Description of the task | Your answer should consist of each line below that includes the word "accomplish".

[Collected data]
# # # # # # #

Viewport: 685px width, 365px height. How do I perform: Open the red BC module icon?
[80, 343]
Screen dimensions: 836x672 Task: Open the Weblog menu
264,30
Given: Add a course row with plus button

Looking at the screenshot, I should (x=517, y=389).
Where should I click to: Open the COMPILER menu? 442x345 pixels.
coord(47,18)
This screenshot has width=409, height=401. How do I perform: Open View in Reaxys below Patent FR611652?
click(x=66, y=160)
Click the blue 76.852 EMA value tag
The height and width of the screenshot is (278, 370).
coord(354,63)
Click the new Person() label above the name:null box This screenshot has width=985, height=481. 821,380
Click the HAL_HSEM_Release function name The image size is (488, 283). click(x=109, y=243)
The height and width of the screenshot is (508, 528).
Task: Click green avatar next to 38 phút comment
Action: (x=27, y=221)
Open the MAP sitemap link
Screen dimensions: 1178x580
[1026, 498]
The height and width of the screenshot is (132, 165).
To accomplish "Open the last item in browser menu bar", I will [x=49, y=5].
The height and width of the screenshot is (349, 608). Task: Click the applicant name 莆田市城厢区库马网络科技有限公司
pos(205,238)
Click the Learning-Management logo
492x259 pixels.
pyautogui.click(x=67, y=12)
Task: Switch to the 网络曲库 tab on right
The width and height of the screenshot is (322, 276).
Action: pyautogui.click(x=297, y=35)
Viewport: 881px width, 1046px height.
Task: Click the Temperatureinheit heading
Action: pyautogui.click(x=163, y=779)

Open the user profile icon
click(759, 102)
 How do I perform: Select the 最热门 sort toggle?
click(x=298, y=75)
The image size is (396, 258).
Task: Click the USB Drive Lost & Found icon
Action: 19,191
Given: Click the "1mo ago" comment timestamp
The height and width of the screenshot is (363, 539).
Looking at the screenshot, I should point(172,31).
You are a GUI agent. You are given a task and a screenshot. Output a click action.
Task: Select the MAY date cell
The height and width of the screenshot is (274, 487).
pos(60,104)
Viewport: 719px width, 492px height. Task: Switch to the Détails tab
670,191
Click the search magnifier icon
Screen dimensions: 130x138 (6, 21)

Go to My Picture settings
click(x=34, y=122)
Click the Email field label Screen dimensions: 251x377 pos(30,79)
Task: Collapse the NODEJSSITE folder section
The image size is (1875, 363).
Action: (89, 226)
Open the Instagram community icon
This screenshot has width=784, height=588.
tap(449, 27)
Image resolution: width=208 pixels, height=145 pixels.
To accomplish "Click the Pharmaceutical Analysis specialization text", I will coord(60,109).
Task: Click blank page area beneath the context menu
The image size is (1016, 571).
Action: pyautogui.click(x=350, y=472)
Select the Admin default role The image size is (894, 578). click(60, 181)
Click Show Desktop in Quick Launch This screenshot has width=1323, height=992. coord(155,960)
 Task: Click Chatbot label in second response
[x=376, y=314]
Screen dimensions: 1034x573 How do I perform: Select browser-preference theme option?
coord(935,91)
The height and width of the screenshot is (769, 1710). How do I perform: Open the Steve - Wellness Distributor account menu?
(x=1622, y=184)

# # # # # # #

Solution to the exercise |
To accomplish "Open the last item in browser menu bar", I will [x=49, y=5].
To accomplish "Click the Pharmaceutical Analysis specialization text", I will coord(60,109).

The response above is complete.